[START Passage shown]

The problem I'm having is with the bearings on the ends of the hex shaft. I believe the one on the pinion side needs to be removed in order to slide the hex shaft out and remove the friction disc.

But that thing is rusted onto the end of the shaft pretty good. I can't work it loose but twisting back and forth because the bearing just spins, like it's supposed to. I tried banging the shaft a bit with a hammer and block of wood to coax it out but it just won't budge. I don't think I can heat it as there is a rubber seal.

here's a link to the diagram 
https://www.jackssmallengines.com/jacks-parts-lookup/manufacturer/ariens/sno-thros-and-brushes/920-series-sno-thro/920402-123000-174999-sno-tek-24-e/friction-drive

Any help is appreciated. I don't have a problem with replacing the bearing if necessary but was trying to avoid it. Either way, it has to come off right?

Thanks very much


----------



## Town (Jan 31, 2015)

On my machine the bearing is in a flange so lubricate the outside of flange where it fits into the frame and use a big hammer (and a brass drift) to shock the other end of the hex shaft. Mine came loose easily.


----------



## lefty (Feb 1, 2014)

So I tried that but it didn't budge. However, I may not be hitting it hard enough. I'm kind of scared to hit it too hard. How hard can I hit it? As hard as I can?


----------



## Kiss4aFrog (Nov 3, 2013)

Are you using something good like PB Blaster for a penetrating oil ??


----------



## lefty (Feb 1, 2014)

The very same. I hit it with PB yesterday and let it sit over night. I sprayed it again today. I had originally removed both bearing flanges but reinstalled the right one as to keep the bearing centered for even distribution of force. I'm hitting the shaft on the right side with the left bearing flange off to allow it to move in that direction once broken loose. Am I on track?


----------



## Town (Jan 31, 2015)

lefty said:


> The very same. I hit it with PB yesterday and let it sit over night. I sprayed it again today. I had originally removed both bearing flanges but reinstalled the right one as to keep the bearing centered for even distribution of force. I'm hitting the shaft on the right side with the left bearing flange off to allow it to move in that direction once broken loose. Am I on track?


If both bearing flanges are removed then you have failed to remove something else and probably doing damage the more you hit the hex shaft. Did you remove the wire in the hex shaft to limit high gear and reverse gear?

[END Passage shown]
[START Source material]

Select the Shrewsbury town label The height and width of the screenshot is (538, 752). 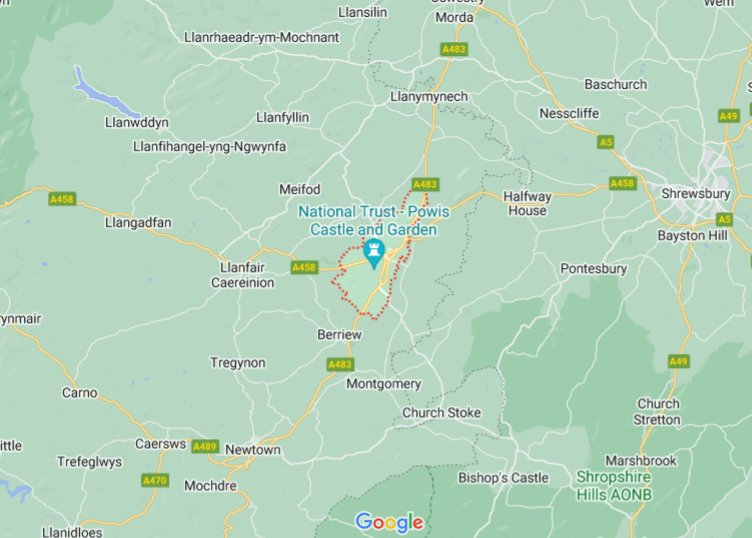coord(695,194)
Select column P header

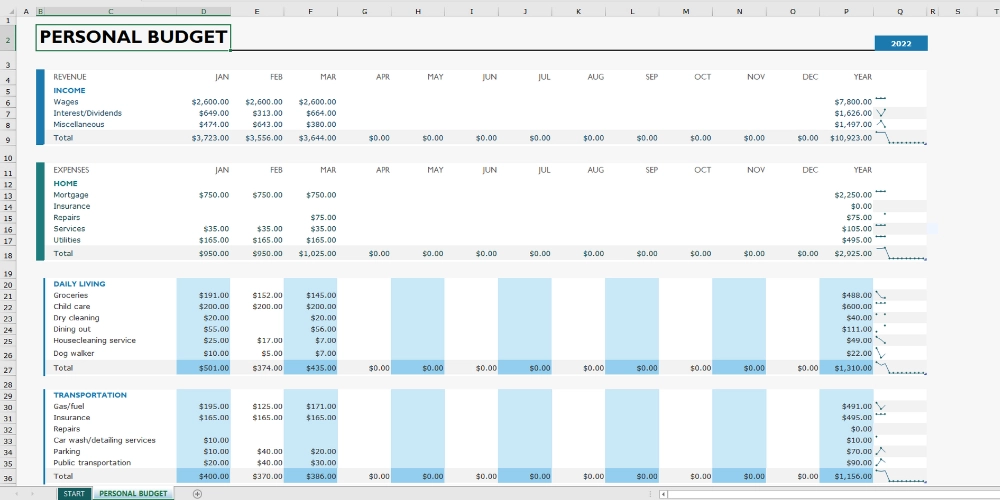[x=846, y=11]
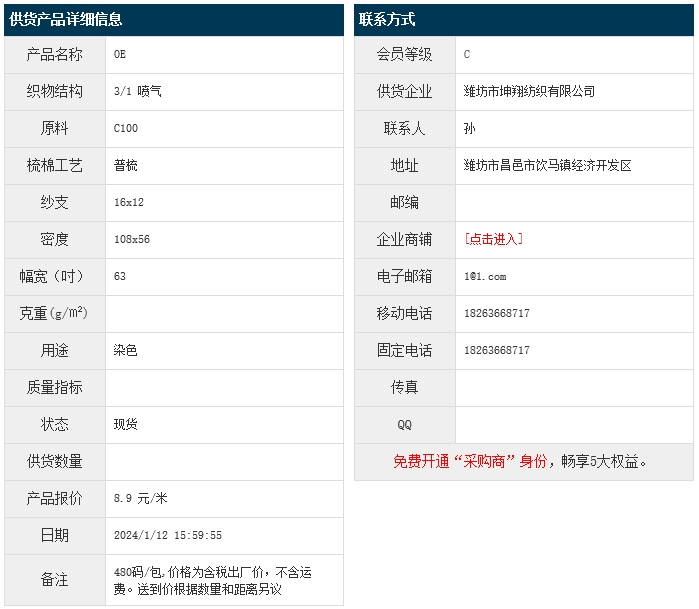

[END Source material]

Carry on the forum thread about the rusted hex-shaft bearing on the Ariens snow thrower, starting after the question about removing the wire in the hex shaft.

▸ **Response**
----------



## lefty (Feb 1, 2014)

Do you mean the clips on either side of the shaft that limit the disc from sliding too far? They look like modified cotter pins that pass through a small hole in the hex shaft. I did remove those. As far as I can see, the only thing preventing the shaft from sliding in either direction right now are the bearings on either end. With the flanges off, I can wobble the shaft, pulling the pinion gear away from the larger gear. So there is movement in the shaft back and forth but not left and right. But it has not budged at all from left to right. 

Before tackling the job, I watched a video showing how to perform the task with the very same design. When the person removed the bearing flanges, the bearings slipped right off and stayed in the flanges. Once removed, the shaft just freely flopped around and pulled out the left side. And then the pinion gear slid right off the shoulder of the shaft on the right side, which is splined.


----------



## Kiss4aFrog (Nov 3, 2013)

Deleted, I was typing when you did post six. Went and saw the viedeo, my idea is junk.


----------



## lefty (Feb 1, 2014)

It would fit over that but the problem is that the bearing will not pass into the housing body of the machine. The hole that the shaft passes through on the housing is smaller than the bearing, for obvious reasons. And it's the right side that has to come off because the gear is on the inside right, which would prevent the shaft from sliding to the right.


----------



## Kiss4aFrog (Nov 3, 2013)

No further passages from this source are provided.